◆ **Problem details**
Rewrite the listing from the line that has "Find the location" through the end of the listing, replacing "screenshot" with "screen capture" and leaving everything else the same. Leave the pictures out.

Stored items:
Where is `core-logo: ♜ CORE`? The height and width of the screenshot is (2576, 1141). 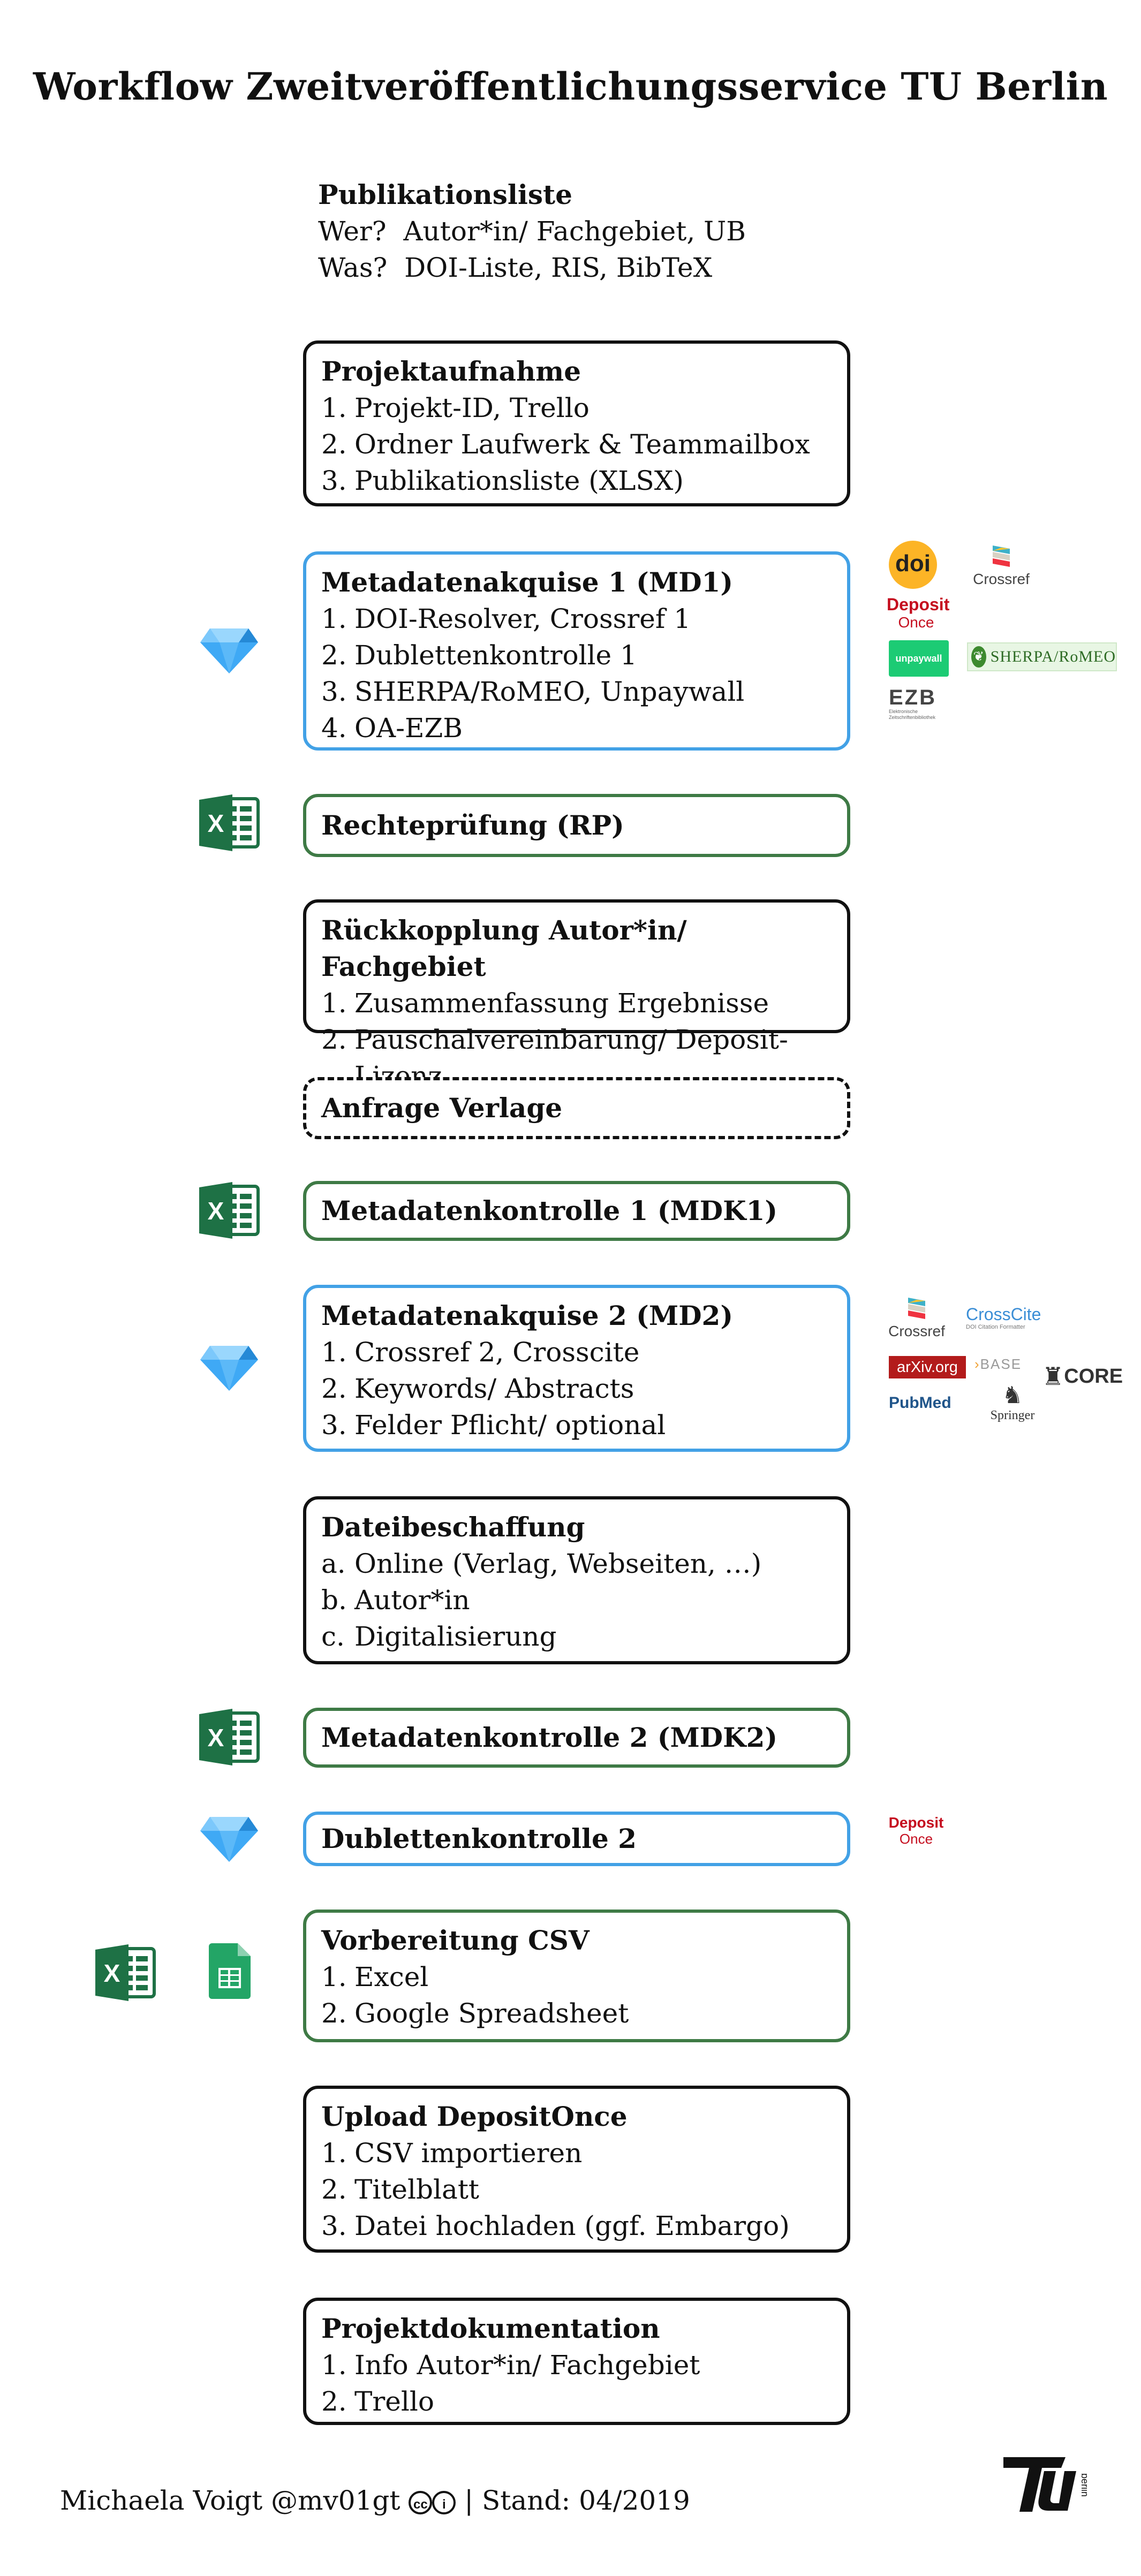 core-logo: ♜ CORE is located at coordinates (1082, 1376).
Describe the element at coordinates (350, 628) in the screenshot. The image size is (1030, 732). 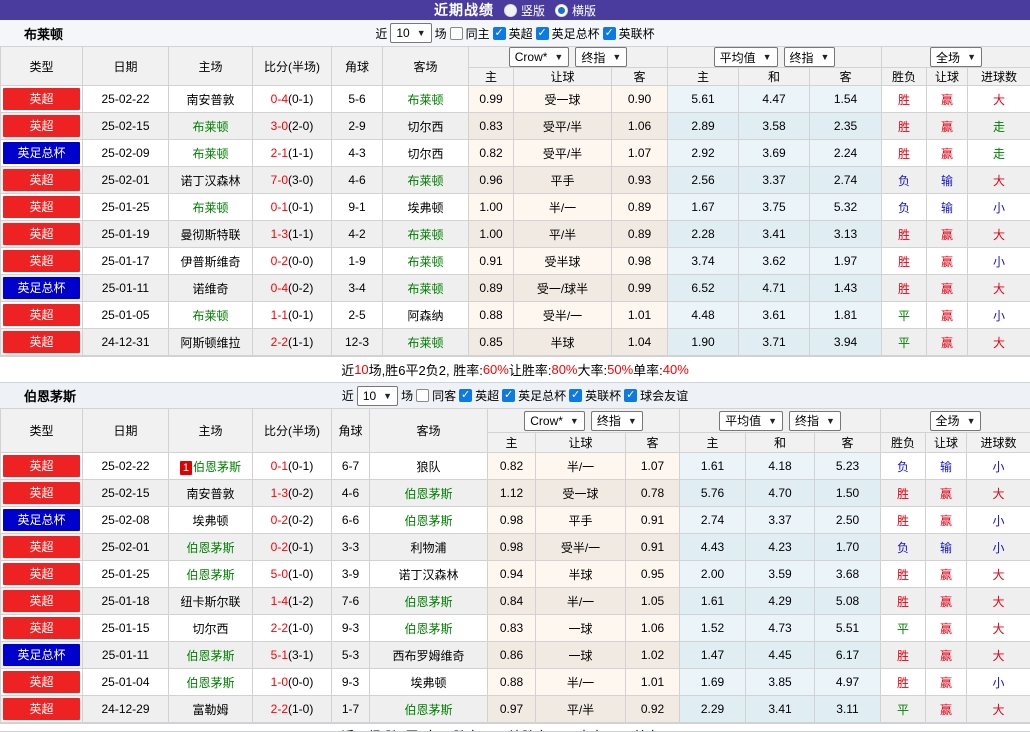
I see `corner-count: 9-3` at that location.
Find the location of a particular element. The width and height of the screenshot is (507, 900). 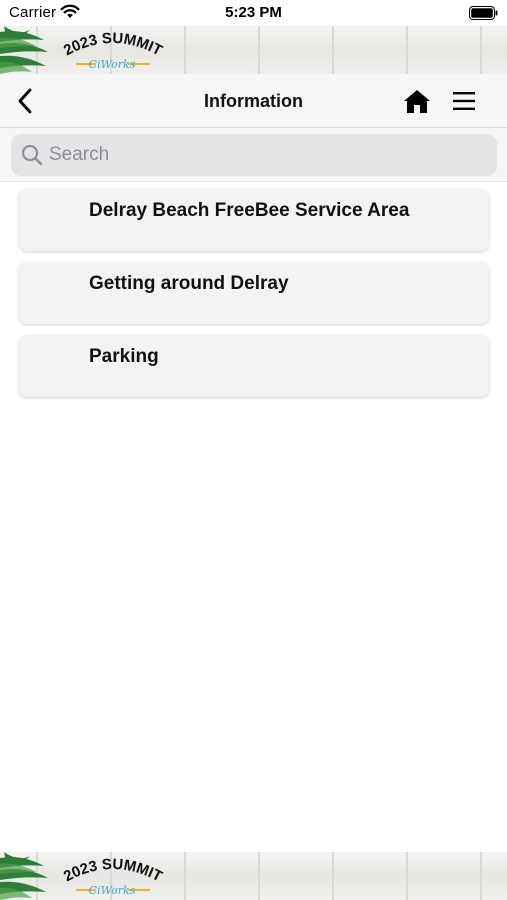

search-field is located at coordinates (254, 155).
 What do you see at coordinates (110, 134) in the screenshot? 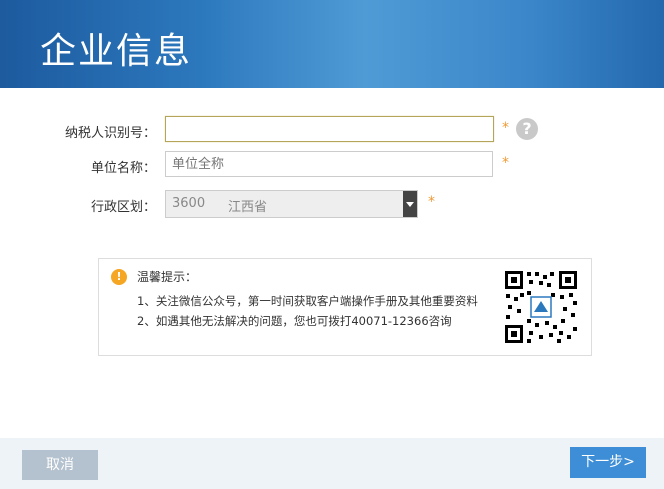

◆ **Result**
Find the location of a particular element. The width and height of the screen capture is (507, 900). 

search-field is located at coordinates (254, 155).
 What do you see at coordinates (110, 134) in the screen capture? 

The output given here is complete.